Every Child Everywhere
Dr Spandana Rayala writes:
“There can be no keener revelation of a society’s soul than the way in which it treats its children.” – Nelson Mandela
As global conversations about parenting and child empowerment gain momentum, we must ask ourselves: How can we better serve all children, especially those facing serious illness?
A remarkable achievement in the past two decades is the reduction of childhood mortality by more than half. However, the risk of dying for a child is 80 times more in the country with the highest mortality than one born in the country with the lowest mortality (UN IGME Report, 2023). Even more striking is the fact that more than 97% of the 21 million children requiring palliative care live in low and middle-income countries (Global Atlas of Palliative Care, 2020). The data demonstrates that where a child lives still largely determines how they might die.

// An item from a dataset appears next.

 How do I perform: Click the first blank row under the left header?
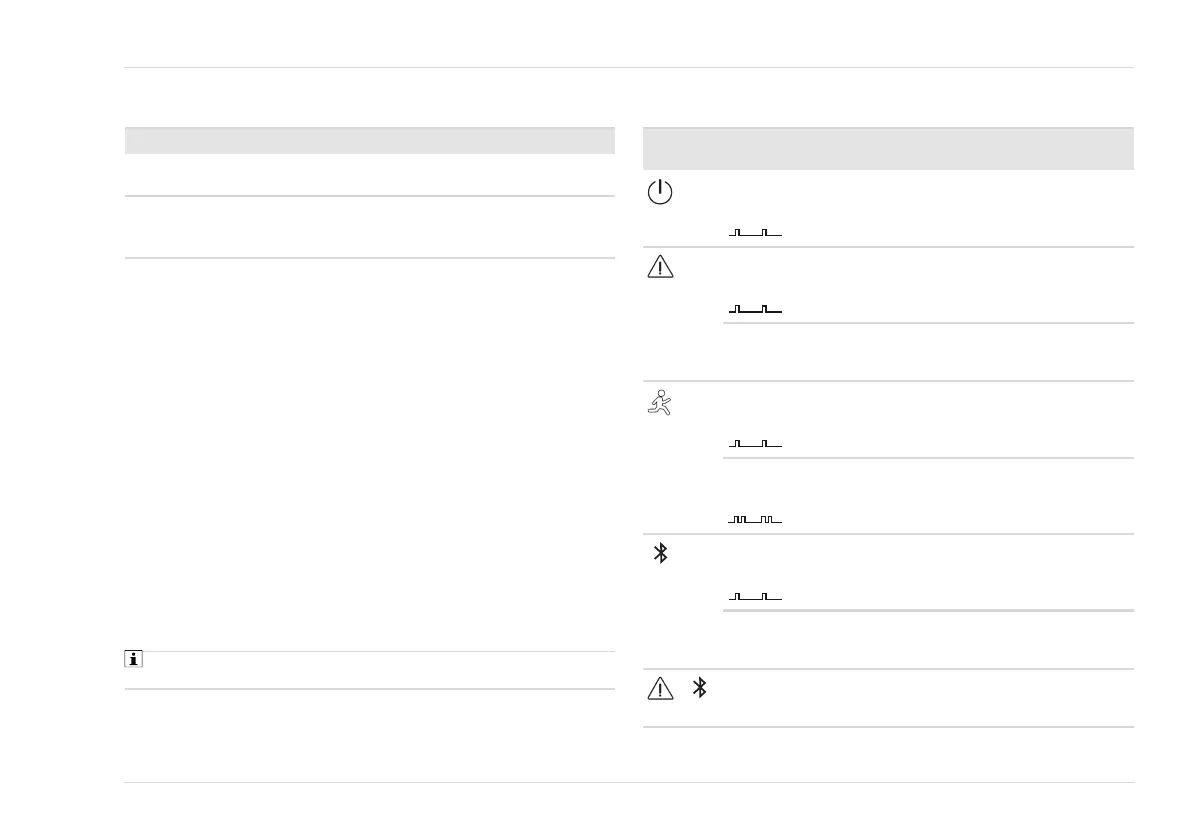[369, 175]
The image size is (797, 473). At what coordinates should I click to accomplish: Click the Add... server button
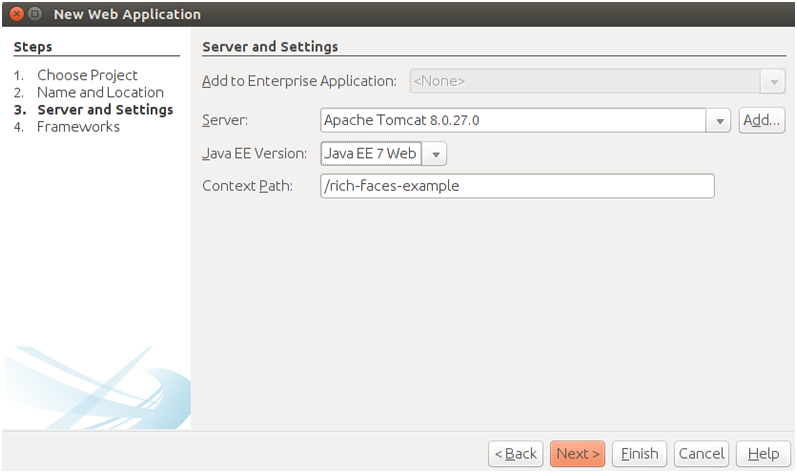(x=761, y=120)
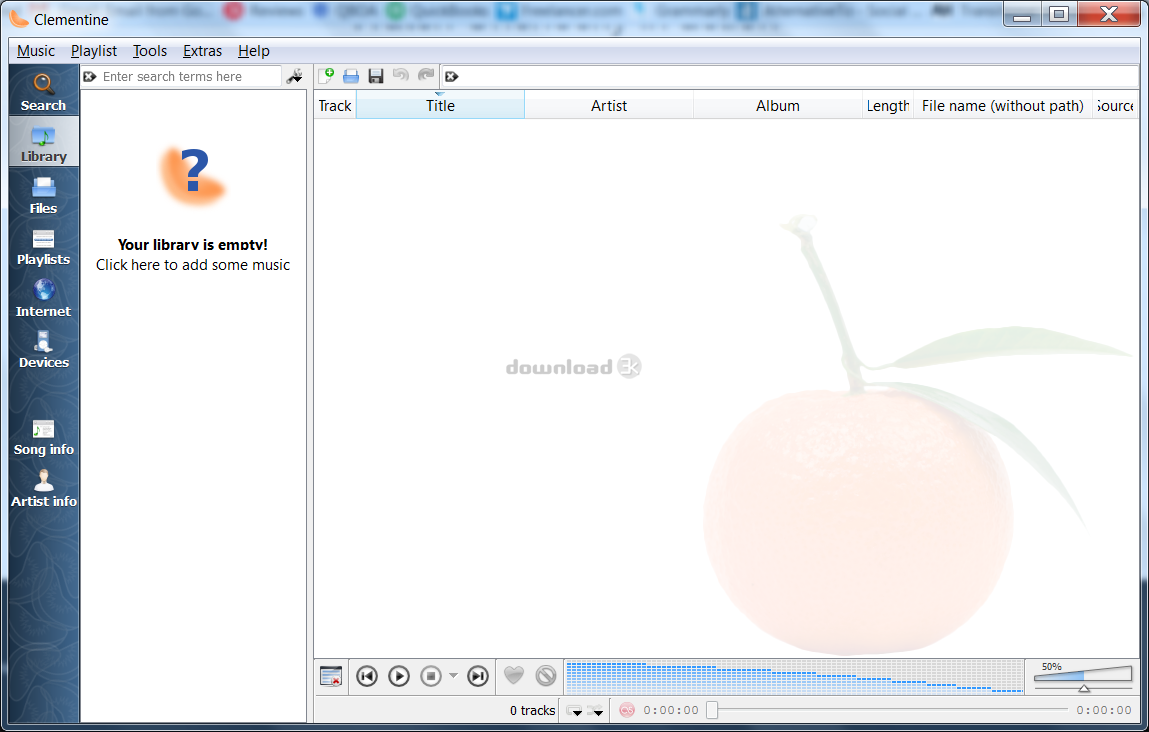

These inequities extend beyond access to cutting-edge curative or experimental treatments. It translates to whether a child with a serious illness is going to needlessly suffer during their illness journey. While childhood cancer commands significant attention and resources – in the context of children’s palliative care, cancer represents approximately 6% of the need.
Those with severe genetic and newborn illness, infections, and organ failures among other serious conditions often lack access to basic comfort care. Several challenges lead to this situation such as training of healthcare professionals & awareness within a community, availability of special medicines including opioids, government commitment and guiding policies, paucity in research, funding and human resources, social & cultural barriers.
A troubling argument often surfaces during fundraising: “Why spend on someone who is going to die? Let’s invest in education, housing, or finding cures instead.”
This view misses a fundamental truth: If we as a community profess humanity as the highest standard won’t care for our most vulnerable children, who will? As Marian Edelman powerfully stated, “If we don’t stand up for children, then we don’t stand for much.“
Not all news is disheartening; a sense of hope continues to flourish. Through concerted efforts by the World Health Organization (WHO), global organizations such as International Association for Hospice and Palliative Care (IAHPC), International Children’s Palliative Care Network (ICPCN), several regional and local organizations, governments, and dedicated individuals, access to pediatric palliative care is expanding. The above two maps years apart represent a ‘greener’ trend, marking improved care availability each year.
The call to action is clear: Let’s continue to raise our standards, raise awareness, and raise the quality of life for every child, everywhere.
(Dr Spandana Rayala is a pediatric palliative specialist practicing at Bayt Abdullah Children’s Hospice, Kuwait. She is the Associate Director of Sunflower Children’s Network, Two Worlds Cancer Collaboration, working towards improving access to pediatric palliative care globally. She also volunteers as telemedicine specialist for Médecins Sans Frontières.)